Faccio un’eccezione e perdono quello che dici sulla lettera della ragazza perché (finalmente!) mi chiami segretario (mi chiamo tajemník[3], perché è molto Tajemné[4] ciò a cui sto lavorando da tre settimane) e comunque hai ragione. Ma è sufficiente avere ragione? E soprattutto: io non ho ragione, quindi non vorresti – non funziona, lo so, si tratta solo della tua volontà – non vorresti sopportare un poco del mio torto e passare sopra la lettera indifferente della ragazza e leggere per bene il mio torto che si trova lì in lettere grosse e potenti? Inoltre, non voglio sapere più nulla dello scambio di lettere di cui sono colpevole in modo insensato. Le ho rispedito la tua lettera con un paio di righe gentili. Da allora non ho saputo più niente, non ho avuto la forza di proporre un incontro, speriamo che tutto proceda bene e senza intoppi.
Tu difendi la lettera a Staša, eppure te ne ho ringraziata. Di certo continuo a fare un torto a entrambe, sempre, e forse non riuscirò mai a evitare di farvi un torto.
Sei stata a Neu-Waldegg? Io ci vado spesso, strano che non ci siamo incontrati. Sì, tu sali e corri veloce, mi sarai guizzata via dagli occhi come hai fatto a Vienna. Che quattro giorni, quelli! Una dea usciva dal cinema e una piccola trasportatrice di bagagli stava sul binario – e sarebbero stati quattro giorni?
* * *
Oggi Max riceve la lettera. Non ho letto più di quanto si potesse leggere in segreto.
Sì, con Landauer[5] sei davvero sfortunata. E in tedesco ti sembra sempre buono? Che cosa ne hai fatto, povera bambina (non bambinetta, non sia mai!), tormentata e confusa dalle mie lettere. Non ho ragione a dire che le lettere ti disturbano? Ma a che serve avere ragione? Se ricevo lettere, ho sempre ragione e tutto, e se non ne ricevessi alcuna, non avrei né ragione né vita né altro.
Certo, venire a Vienna!
Mandami la traduzione, per favore, non ho mai abbastanza cose tue per le mani.

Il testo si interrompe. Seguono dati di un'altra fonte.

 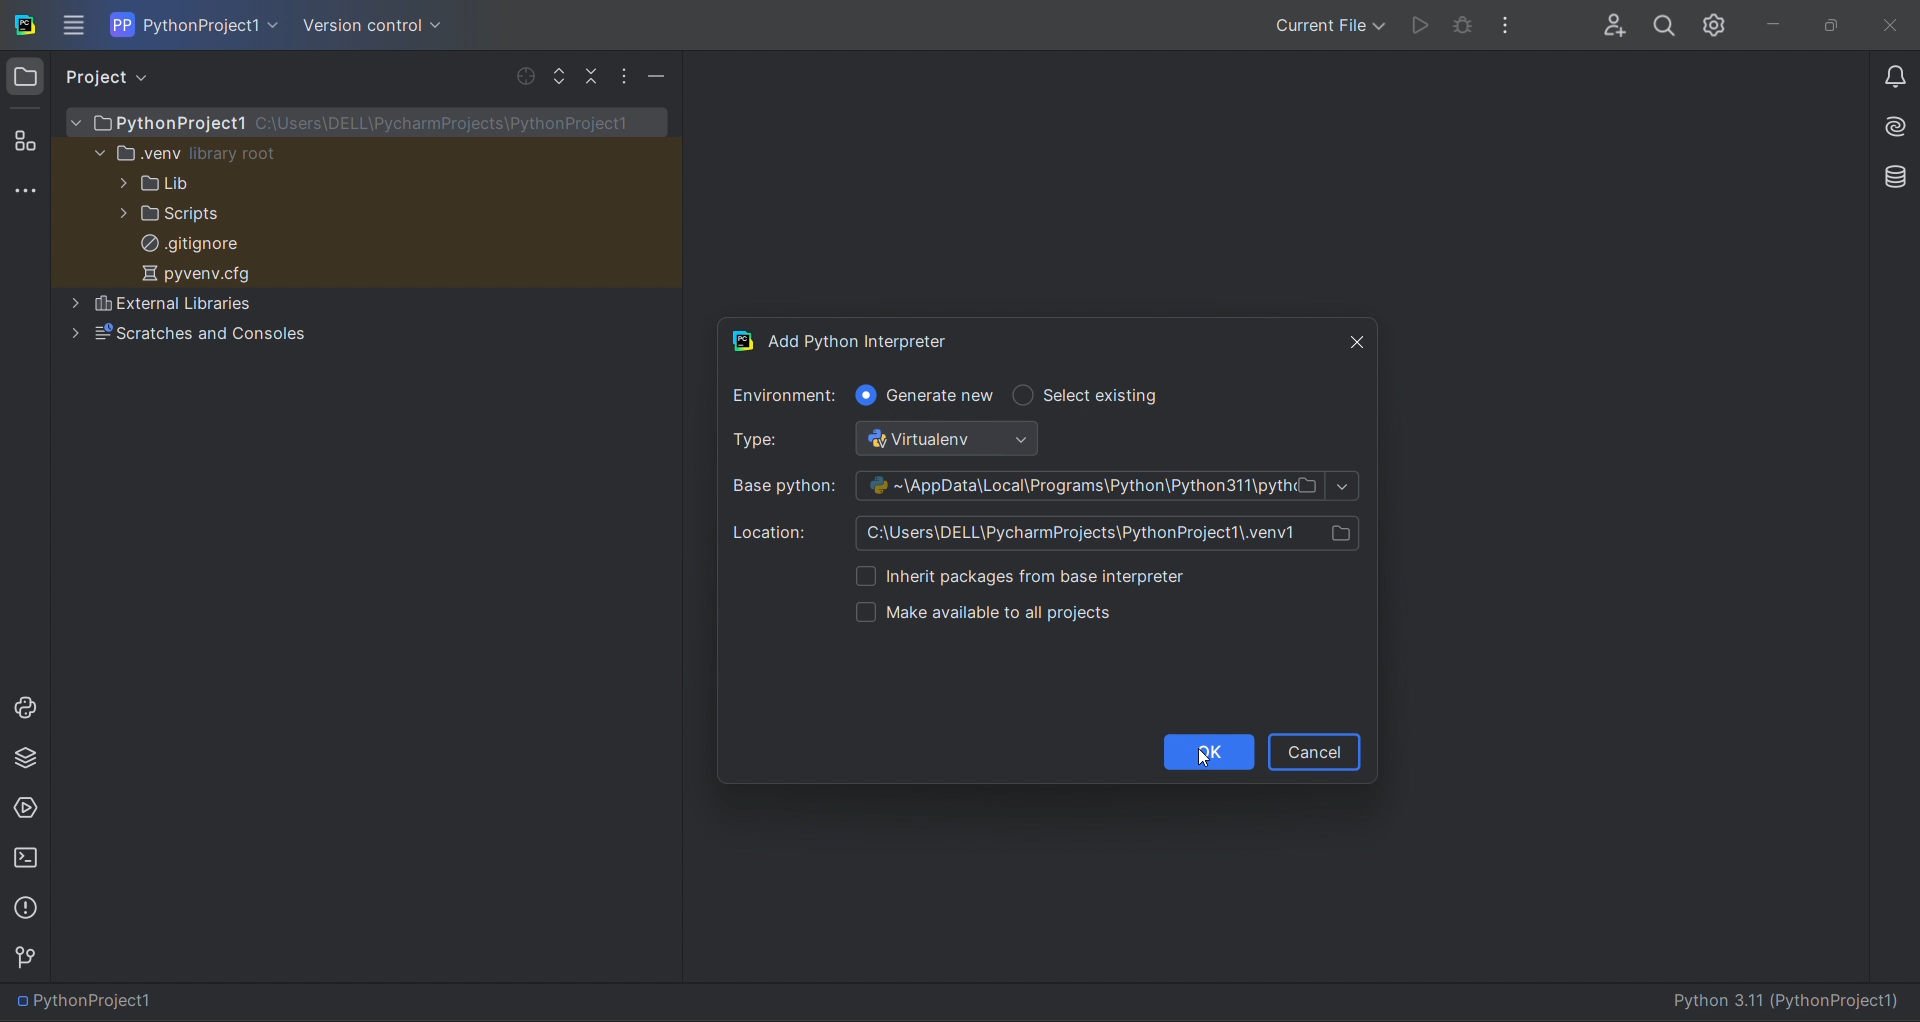 What do you see at coordinates (1034, 612) in the screenshot?
I see `option` at bounding box center [1034, 612].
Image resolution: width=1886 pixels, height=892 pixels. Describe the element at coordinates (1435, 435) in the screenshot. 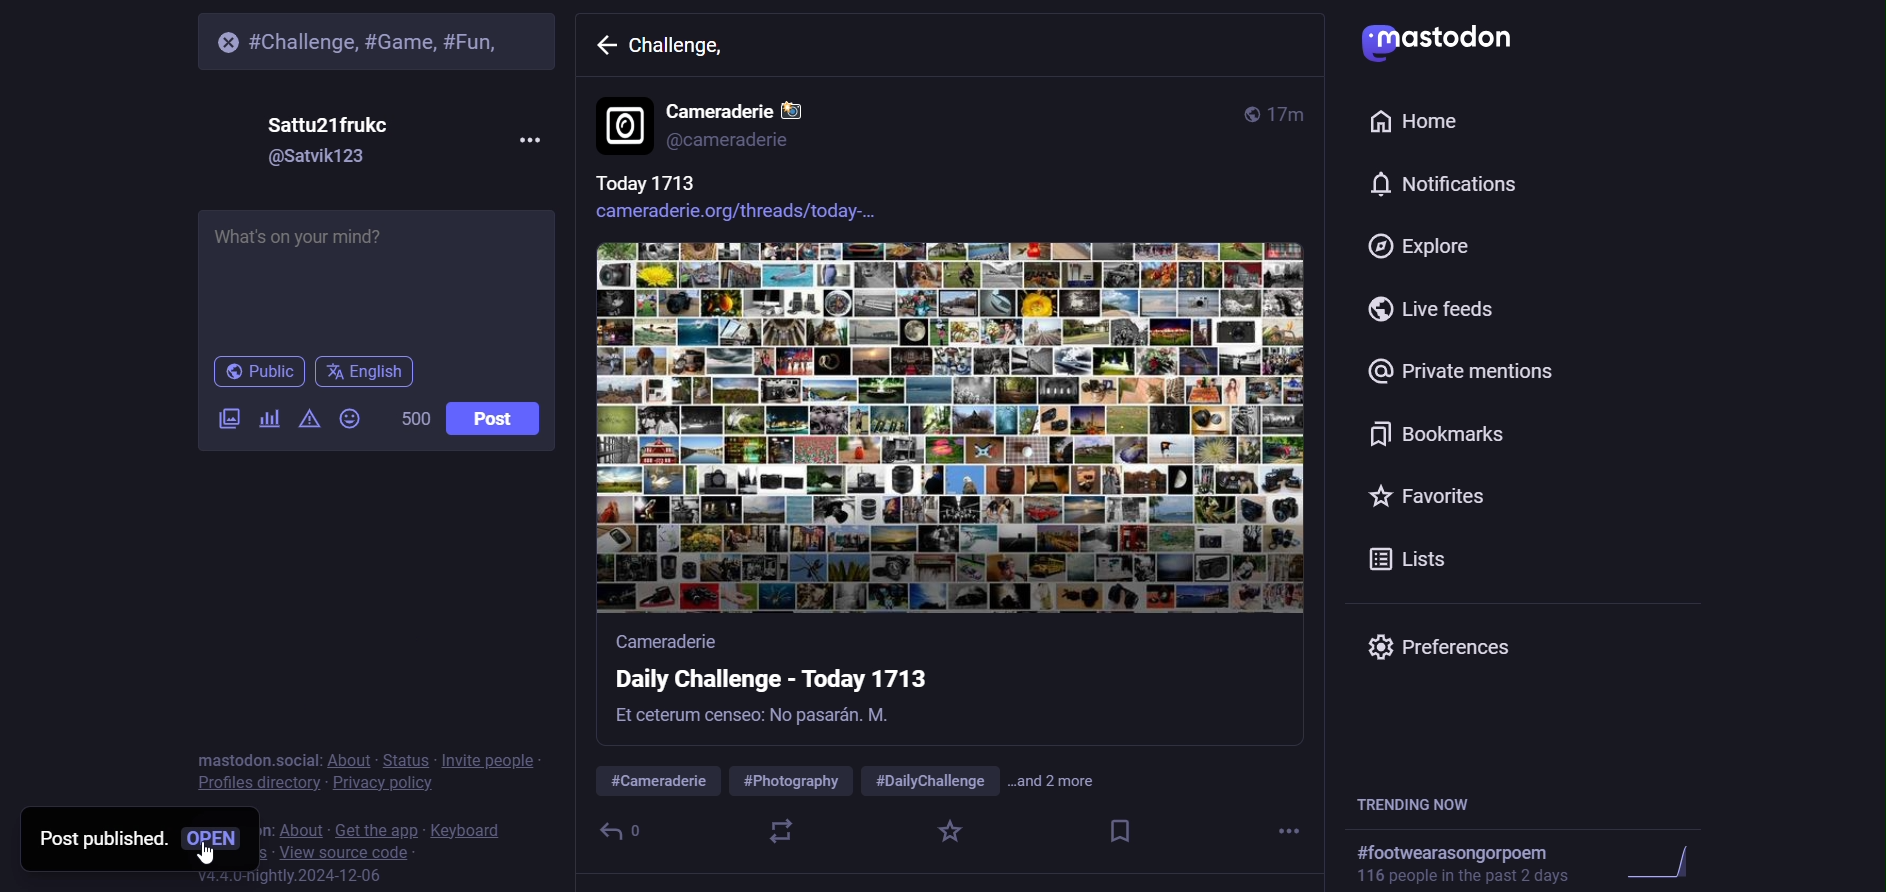

I see `bookmark` at that location.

C’è un grande collezionista di francobolli, mi strappa i francobolli di mano. Ora di questi francobolli da una corona ne ha più che abbastanza, ma egli sostiene che ce ne siano altri, più larghi, neri e marroni. Penso: io ricevo le lettere, non devo cercare di procurargli i francobolli? Quindi, se tu riuscissi a usare questi altri francobolli da una corona o anche altri più larghi da due corone…
[1] Tradotto da F. Kafka, Briefe an Milena, erweiterte und neu geordnete Ausgabe, herausgegeben von Jürgen Born und Michael Müller, Frankfurt am Main: Fischer Taschenbuch Verlag, 2015¹⁵.
[2]Un locale già menzionato nella lettera del 15 luglio 1920.
[3]Segretario.
[4]Segreto.
[5]Milena tradusse il saggio di Gustav Landauer Friedrich Hölderlin in seinen Gedichten apparso nella rivista “Die Weißen Blätter” (Zurigo), anno III (1916), pp. 183–213. La sua traduzione di questo saggio letterario fu pubblicato sulla rivista “Kmen”, anno IV, Nr. 23–25 (19 agosto – 2 settembre 192). Pare che Milena avesse difficoltà con questo testo in tedesco.